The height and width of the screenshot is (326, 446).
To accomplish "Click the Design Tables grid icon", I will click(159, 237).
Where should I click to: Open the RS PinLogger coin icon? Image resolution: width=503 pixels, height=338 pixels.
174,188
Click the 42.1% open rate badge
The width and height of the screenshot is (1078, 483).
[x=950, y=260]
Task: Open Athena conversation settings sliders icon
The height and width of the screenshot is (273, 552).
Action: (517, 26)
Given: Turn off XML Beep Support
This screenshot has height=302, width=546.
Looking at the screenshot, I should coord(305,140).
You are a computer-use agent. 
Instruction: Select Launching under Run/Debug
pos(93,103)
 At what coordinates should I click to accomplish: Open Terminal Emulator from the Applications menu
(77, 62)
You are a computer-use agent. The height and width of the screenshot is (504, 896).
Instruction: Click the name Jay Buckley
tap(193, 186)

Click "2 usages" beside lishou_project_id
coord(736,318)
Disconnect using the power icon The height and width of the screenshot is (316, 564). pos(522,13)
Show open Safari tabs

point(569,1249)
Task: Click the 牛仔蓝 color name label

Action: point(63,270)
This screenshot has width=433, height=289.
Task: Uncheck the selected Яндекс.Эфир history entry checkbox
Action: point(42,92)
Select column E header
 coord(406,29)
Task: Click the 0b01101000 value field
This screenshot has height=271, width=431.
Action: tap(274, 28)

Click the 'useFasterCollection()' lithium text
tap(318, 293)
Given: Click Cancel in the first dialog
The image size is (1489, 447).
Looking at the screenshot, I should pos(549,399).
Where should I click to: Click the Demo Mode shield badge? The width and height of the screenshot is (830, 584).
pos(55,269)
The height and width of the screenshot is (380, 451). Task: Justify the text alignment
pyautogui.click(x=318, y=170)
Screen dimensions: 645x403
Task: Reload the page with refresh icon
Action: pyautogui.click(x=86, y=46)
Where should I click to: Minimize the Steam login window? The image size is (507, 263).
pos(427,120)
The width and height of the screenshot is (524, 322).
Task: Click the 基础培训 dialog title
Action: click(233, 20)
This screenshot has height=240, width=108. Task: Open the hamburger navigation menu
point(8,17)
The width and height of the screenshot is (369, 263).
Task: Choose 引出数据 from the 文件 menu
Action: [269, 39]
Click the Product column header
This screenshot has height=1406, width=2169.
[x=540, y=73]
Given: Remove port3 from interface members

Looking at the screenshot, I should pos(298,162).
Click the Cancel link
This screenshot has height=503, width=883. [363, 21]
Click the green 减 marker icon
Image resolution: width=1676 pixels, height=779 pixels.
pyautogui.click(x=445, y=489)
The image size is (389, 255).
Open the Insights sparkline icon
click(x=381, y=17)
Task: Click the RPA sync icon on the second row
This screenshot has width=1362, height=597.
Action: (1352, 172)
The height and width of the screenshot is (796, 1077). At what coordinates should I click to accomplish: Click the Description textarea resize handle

• EXERCISE DIRECTIONS:
Look over the entries above. Copy every line that contains the word "computer".

• YOUR SOLUTION:
You are a computer-use agent. 
You are a computer-use agent. The height and width of the screenshot is (504, 896).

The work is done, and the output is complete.